(DATA FOR PROCESSING Opens)

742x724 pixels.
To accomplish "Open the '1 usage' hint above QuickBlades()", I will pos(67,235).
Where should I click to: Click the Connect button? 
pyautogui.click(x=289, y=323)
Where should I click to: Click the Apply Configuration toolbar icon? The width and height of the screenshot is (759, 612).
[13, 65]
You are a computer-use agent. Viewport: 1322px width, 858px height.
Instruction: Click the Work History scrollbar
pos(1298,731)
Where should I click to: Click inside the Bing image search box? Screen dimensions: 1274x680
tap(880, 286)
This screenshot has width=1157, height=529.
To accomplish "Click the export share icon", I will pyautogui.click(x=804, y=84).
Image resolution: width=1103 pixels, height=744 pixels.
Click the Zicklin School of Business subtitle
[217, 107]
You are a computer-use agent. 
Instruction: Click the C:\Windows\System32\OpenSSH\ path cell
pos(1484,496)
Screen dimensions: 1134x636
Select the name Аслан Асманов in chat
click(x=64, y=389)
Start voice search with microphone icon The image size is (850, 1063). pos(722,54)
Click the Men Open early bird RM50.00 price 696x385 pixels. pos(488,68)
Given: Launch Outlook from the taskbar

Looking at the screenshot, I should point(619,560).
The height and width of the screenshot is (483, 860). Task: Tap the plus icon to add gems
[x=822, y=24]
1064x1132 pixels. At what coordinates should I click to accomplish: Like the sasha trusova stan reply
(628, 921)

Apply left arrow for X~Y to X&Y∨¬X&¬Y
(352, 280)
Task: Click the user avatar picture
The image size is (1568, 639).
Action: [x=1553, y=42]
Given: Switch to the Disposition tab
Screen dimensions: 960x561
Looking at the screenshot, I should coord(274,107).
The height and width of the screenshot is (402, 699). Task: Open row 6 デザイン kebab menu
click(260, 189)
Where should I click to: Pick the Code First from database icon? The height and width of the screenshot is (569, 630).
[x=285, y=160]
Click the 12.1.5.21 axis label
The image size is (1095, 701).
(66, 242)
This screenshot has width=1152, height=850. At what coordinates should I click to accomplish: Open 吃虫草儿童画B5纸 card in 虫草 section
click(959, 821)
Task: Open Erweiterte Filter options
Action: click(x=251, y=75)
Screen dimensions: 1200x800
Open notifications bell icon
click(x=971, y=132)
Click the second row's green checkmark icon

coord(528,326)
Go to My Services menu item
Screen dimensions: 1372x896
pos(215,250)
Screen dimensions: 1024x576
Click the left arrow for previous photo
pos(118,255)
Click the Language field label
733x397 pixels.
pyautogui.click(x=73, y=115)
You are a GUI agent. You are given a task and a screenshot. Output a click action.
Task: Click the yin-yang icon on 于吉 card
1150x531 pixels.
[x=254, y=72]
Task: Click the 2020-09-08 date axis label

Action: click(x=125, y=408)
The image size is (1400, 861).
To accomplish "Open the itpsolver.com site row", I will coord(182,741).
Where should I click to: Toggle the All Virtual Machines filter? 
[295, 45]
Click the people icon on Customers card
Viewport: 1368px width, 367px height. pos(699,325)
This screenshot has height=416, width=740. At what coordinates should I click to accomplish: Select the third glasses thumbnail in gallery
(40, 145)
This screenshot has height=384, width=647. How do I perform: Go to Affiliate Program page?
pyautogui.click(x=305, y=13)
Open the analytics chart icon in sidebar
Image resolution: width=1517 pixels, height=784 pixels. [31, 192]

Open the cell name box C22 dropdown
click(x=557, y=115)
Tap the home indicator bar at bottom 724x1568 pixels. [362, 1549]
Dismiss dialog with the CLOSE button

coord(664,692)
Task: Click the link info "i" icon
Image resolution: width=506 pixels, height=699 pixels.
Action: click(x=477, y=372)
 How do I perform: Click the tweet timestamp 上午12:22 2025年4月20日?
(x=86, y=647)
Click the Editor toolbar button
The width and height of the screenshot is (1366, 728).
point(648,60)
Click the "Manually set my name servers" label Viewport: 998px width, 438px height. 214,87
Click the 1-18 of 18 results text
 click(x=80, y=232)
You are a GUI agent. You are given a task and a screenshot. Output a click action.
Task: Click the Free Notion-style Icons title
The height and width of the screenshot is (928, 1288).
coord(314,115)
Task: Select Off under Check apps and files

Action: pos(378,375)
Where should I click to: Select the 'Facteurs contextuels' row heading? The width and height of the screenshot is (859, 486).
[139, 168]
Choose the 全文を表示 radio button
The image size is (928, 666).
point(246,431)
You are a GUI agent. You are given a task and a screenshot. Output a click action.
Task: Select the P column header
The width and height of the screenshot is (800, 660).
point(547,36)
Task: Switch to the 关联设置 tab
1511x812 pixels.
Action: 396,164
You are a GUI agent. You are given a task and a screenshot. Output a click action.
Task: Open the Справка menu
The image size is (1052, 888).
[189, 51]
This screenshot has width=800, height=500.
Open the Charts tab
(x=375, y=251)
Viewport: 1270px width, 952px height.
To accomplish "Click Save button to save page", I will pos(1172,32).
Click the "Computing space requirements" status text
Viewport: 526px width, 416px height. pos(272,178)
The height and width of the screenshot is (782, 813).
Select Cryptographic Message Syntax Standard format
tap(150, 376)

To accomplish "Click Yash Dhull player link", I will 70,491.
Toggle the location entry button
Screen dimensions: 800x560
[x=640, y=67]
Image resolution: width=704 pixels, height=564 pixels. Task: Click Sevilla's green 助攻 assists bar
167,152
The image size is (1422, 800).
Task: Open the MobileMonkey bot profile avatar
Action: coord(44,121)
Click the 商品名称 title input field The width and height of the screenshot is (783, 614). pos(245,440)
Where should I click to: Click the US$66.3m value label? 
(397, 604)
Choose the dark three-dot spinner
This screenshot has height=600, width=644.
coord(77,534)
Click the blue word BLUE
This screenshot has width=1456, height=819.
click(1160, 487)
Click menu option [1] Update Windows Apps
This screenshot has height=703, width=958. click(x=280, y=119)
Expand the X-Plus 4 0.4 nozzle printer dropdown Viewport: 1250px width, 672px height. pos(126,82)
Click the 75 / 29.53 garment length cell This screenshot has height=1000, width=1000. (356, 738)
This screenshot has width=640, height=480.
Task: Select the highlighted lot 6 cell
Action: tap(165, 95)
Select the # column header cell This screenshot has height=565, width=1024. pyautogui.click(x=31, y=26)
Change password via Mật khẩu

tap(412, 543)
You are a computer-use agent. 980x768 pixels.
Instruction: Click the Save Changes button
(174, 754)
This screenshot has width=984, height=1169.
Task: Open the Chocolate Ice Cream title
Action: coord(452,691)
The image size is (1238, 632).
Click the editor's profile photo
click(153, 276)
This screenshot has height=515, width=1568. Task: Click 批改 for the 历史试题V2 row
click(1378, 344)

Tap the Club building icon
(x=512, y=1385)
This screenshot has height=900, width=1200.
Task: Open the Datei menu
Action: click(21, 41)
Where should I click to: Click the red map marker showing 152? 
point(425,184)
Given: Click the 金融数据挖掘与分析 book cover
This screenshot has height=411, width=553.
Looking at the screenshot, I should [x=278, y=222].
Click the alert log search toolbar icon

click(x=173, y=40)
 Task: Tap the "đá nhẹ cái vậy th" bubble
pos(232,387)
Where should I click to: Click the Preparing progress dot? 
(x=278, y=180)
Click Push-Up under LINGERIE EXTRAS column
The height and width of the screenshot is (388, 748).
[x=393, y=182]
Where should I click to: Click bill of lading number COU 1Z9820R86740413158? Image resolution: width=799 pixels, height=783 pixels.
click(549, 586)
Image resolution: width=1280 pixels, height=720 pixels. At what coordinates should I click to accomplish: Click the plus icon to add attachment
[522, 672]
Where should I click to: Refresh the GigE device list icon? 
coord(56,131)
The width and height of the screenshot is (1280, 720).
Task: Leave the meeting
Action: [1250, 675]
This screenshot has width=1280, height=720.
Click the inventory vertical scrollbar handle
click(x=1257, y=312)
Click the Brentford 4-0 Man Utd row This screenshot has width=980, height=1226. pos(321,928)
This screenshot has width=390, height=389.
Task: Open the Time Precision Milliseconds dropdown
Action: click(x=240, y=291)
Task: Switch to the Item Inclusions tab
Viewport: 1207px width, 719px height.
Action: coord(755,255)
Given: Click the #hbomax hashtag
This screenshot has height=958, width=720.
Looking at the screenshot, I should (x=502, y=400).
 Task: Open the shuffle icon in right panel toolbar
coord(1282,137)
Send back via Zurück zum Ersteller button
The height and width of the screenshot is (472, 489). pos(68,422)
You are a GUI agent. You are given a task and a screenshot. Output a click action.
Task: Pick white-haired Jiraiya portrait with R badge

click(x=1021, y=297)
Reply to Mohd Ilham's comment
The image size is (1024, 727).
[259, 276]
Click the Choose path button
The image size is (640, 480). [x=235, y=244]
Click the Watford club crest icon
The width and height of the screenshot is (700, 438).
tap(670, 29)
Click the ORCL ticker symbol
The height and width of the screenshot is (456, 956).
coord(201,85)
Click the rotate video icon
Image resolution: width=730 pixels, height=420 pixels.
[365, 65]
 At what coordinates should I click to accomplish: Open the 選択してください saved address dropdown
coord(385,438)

(DATA FOR PROCESSING Closes)

**WORK REQUEST**
Of all the entries above, how many lines contain the string "link"? Answer with the number only.

**TASK RESPONSE**
2